In Sucre, Bolivia, a limestone wall rises at an angle above the ground, its surface criss-crossed with thousands of dinosaur tracks. It's the biggest collection of dinosaur footprints in the world. How did these 68 million-year-old prints wind up here?
Photo by Leslie Middlemass
The truly strange thing is that the wall wasn't discovered until the mid-1990s, when workers from a nearby cement factory saw it. According to Atlas Obscura:
It's unclear how the wall went undiscovered for so long, as it is filled with more than 5,000 tracks made during the second half of the Cretaceous period about 68 million years ago. There are so many tracks, actually - and they're placed in such strange patterns - that scientists refer to the area as a dinosaur dance floor.

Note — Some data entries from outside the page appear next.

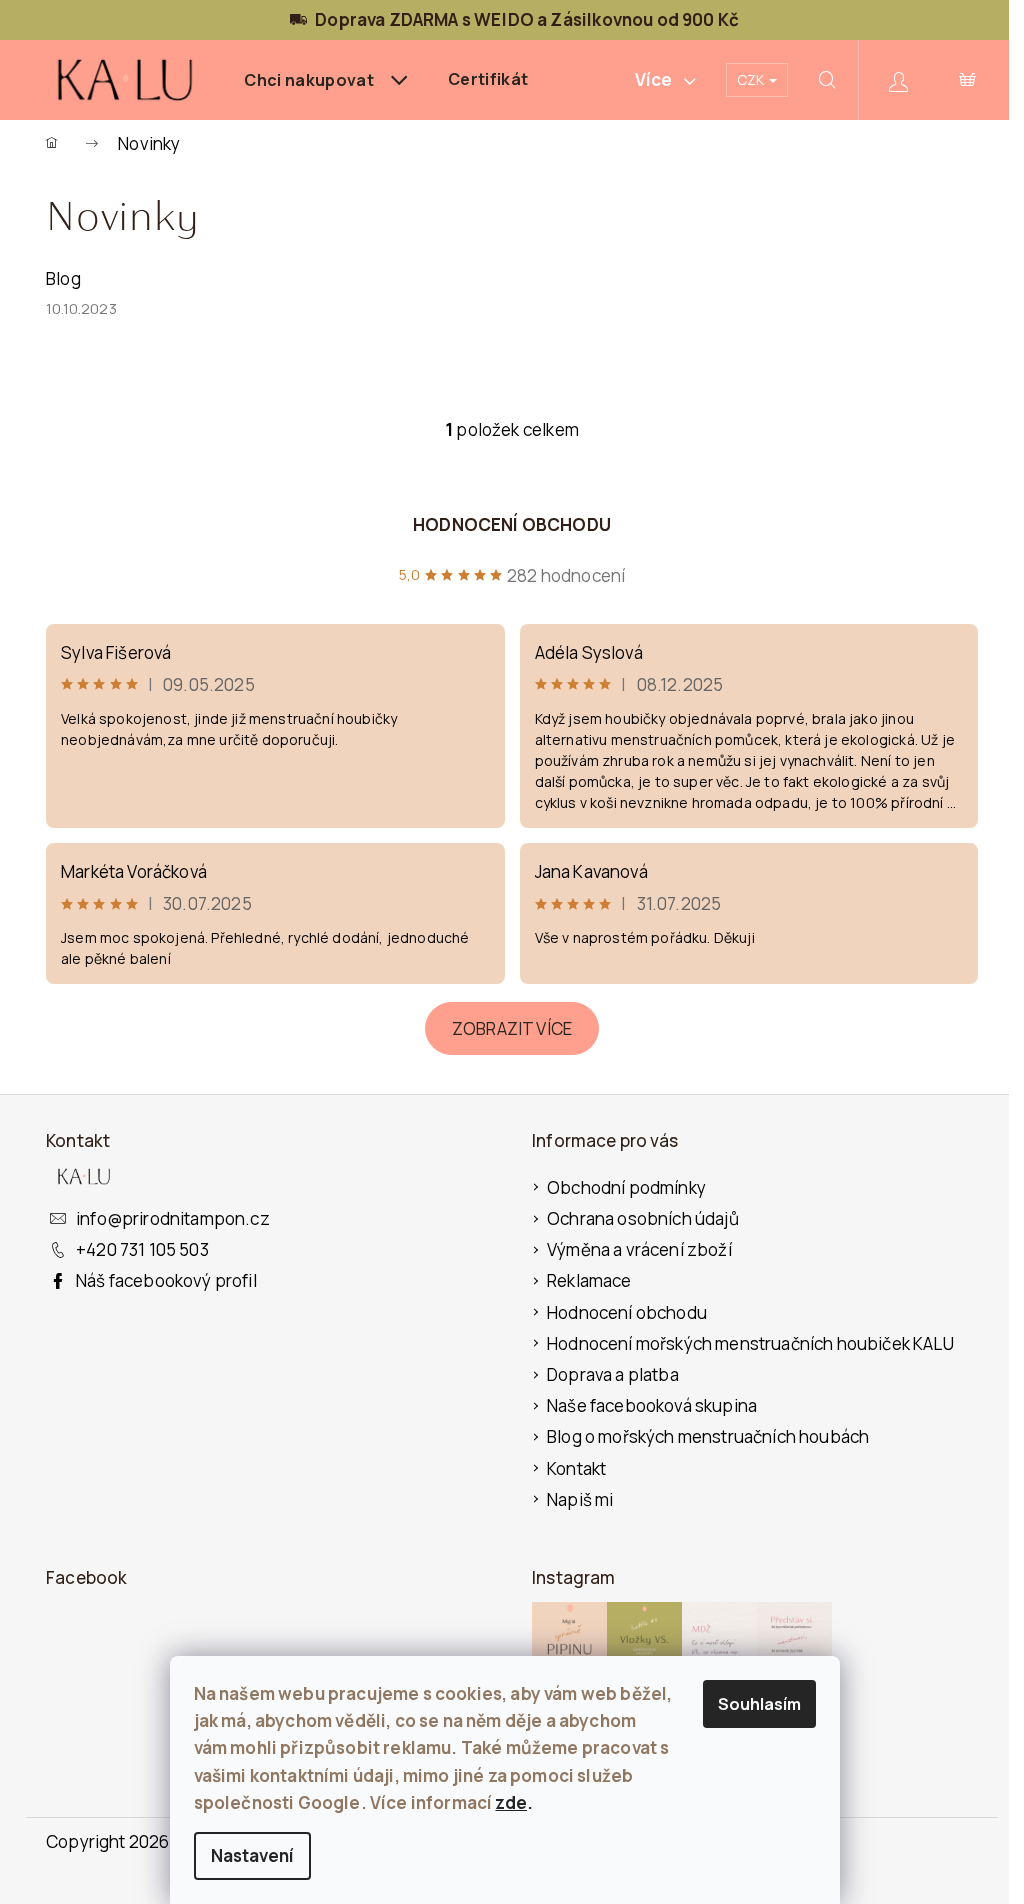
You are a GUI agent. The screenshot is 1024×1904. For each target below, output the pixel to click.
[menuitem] (326, 80)
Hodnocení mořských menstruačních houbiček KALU (750, 1343)
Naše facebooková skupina (652, 1405)
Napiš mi (580, 1499)
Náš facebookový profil (166, 1280)
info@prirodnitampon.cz (173, 1218)
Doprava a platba (613, 1374)
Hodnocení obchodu (512, 524)
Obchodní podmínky (626, 1187)
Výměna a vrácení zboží (639, 1249)
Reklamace (589, 1280)
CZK (752, 79)
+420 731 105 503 (142, 1249)
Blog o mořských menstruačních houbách (708, 1436)
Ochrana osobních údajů (643, 1218)
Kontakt (576, 1468)
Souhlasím (759, 1704)
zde (511, 1802)
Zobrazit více (512, 1028)
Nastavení (252, 1855)
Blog (63, 278)
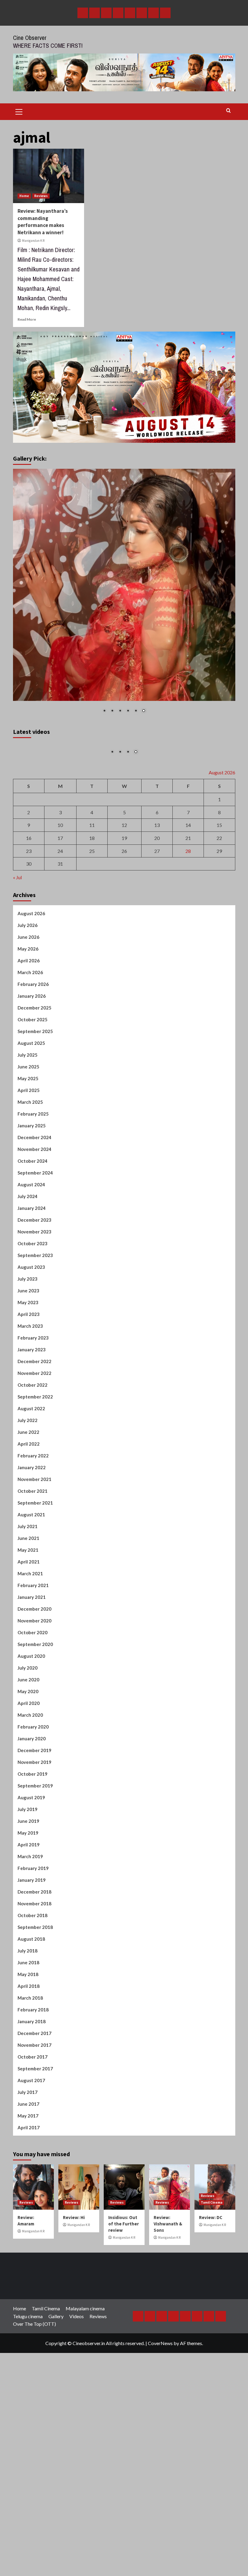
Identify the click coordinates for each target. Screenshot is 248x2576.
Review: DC (210, 2328)
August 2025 (31, 1153)
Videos (76, 2426)
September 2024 (35, 1283)
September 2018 (35, 2037)
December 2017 (34, 2144)
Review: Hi (74, 2328)
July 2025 (28, 1165)
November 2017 (34, 2155)
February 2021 (33, 1696)
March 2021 (30, 1684)
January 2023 (32, 1460)
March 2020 (30, 1825)
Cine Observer (30, 38)
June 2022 (28, 1542)
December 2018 (34, 2002)
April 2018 (29, 2096)
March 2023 (30, 1436)
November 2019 (34, 1872)
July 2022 (28, 1531)
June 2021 (28, 1648)
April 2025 (29, 1201)
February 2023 (33, 1448)
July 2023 (28, 1389)
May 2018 (28, 2085)
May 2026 (28, 1059)
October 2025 (32, 1130)
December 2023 (34, 1330)
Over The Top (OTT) (34, 2434)
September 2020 (35, 1755)
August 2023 (31, 1377)
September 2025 (35, 1142)
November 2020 (34, 1731)
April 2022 (29, 1554)
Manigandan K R (33, 240)
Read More (27, 319)
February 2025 (33, 1224)
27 (157, 961)
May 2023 (28, 1413)
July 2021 (28, 1637)
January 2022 (32, 1578)
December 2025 (34, 1118)
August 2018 (31, 2049)
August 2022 (31, 1519)
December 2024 (34, 1248)
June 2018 (28, 2073)
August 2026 (31, 1024)
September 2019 (35, 1896)
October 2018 (32, 2026)
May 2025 (28, 1189)
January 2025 (32, 1236)
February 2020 (33, 1837)
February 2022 (33, 1566)
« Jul (17, 987)
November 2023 (34, 1342)
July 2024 (28, 1307)
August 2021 (31, 1625)
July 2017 (28, 2202)
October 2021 (32, 1601)
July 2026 (28, 1036)
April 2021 (29, 1672)
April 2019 (29, 1955)
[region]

So far, six different types of dinosaur prints have been identified. One special track that measures 347 meters is the longest dinosaur trackway ever discovered and was made by a baby Tyrannosaurus Rex nicknamed "Johnny Walker" by some of the local researchers.
Eight other limestone walls with dinosaurs tracks have been found in the region. Millions of years ago, when dinosaurs walked the earth, this area was part of a huge shallow lake. The tectonic plate shifts during the Tertiary period that formed the great Andes Mountains also pushed some of these limestone walls out from the bed of the lake. The rock cliff measures about 325 feet tall and juts into the sky at a 70 degree angle.